Und jetzt kommen die Kickboxer dazu: nahezu Alle haben wiederum ihre Wurzeln in asiatischen Kampfkünsten, sie kombinieren die bekannten Fußtechniken mit den Fausttechniken des englischen Boxens und schaffen ein wettkampforientiertes Sportsystem, indem besagte Bewegungsabläufe und Techniken englisch bezeichnet sind.

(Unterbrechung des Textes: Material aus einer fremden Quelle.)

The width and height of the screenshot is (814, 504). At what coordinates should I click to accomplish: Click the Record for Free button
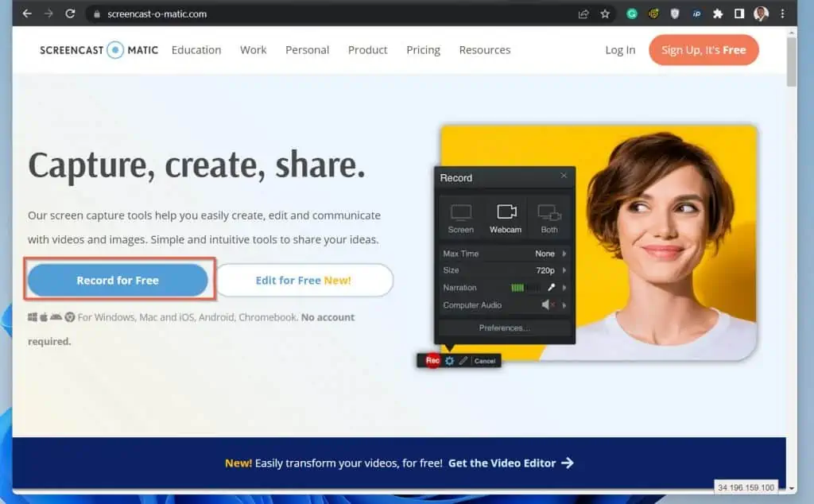tap(118, 280)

„Begegnung“ mit und das „Bewegen“ in fremden Sprachen, unterschiedlichen Kulturen, Hintergründen und Zielen diverser Kampfsportarten: beste Voraussetzungen für interkulturelle Sensibilität.
Vielfalt ist Normalität
Dass Kampfsport im Allgemeinen und Kickboxen im Besonderen auch Kinder und Jugendliche mit Migrationshintergrund durch attraktive Angebote und unkonventionelle Ansprachen anzieht, ist längst Alltag. Das bestätigten die Lehrwarte des Hessischen Kickboxverbands, Jimmy Iwinski und Oliver Hahl, im Verlauf des fünften Ausbildungswochenendes der Trainer-C-Ausbildung Anfang September in Darmstadt. Sie hatten Peter Schreiber, Regionalkoordinator des Programms „Integration durch Sport“ erneut eingeladen, der zum Thema „Interkulturelle Kompetenz in Sport und Alltag“ eine anregende Diskussion leitete. Nach dem schweißtreibenden Trainer-Training am Vormittag kreisten die Redebeiträge der Sportlerinnen und Sportler nachmittags um Ehrenamt, Nachwuchs und Migranten (w./m.) im Sport.
Sport und Politik
Die angehenden Trainerinnen und Trainer berichteten überwiegend positiv von Kindern und Jugendlichen unterschiedlicher Kulturen, die problemlos in die Gemeinschaft des Sportvereins aufgenommen wurden und die „Hürde“ Beitritt zum Sportverein genommen haben. Gleichwohl sei kritisch anzumerken, dass viele Migranten doch recht große Sprachschwierigkeiten mitbringen und noch immer ghettoähnlich wohnen, was Zugang und Kontaktaufnahme problematisch gestaltet. Hier wäre die Politik gefordert (gewesen), schon vor 15 - 20 Jahren Einreise- und Aufenthaltsbestimmungen sowie sprachliche und soziokulturelle Rahmenbedingungen vorzugeben, um den Menschen ausländischer Herkunft und der Aufnahmegesellschaft ein gelingendes Miteinander von Beginn an zu ermöglichen. Stattdessen sei wieder einmal der Sport gefragt, der allerdings keine Reparaturwerkstatt für politische Fehlentwicklungen sein kann.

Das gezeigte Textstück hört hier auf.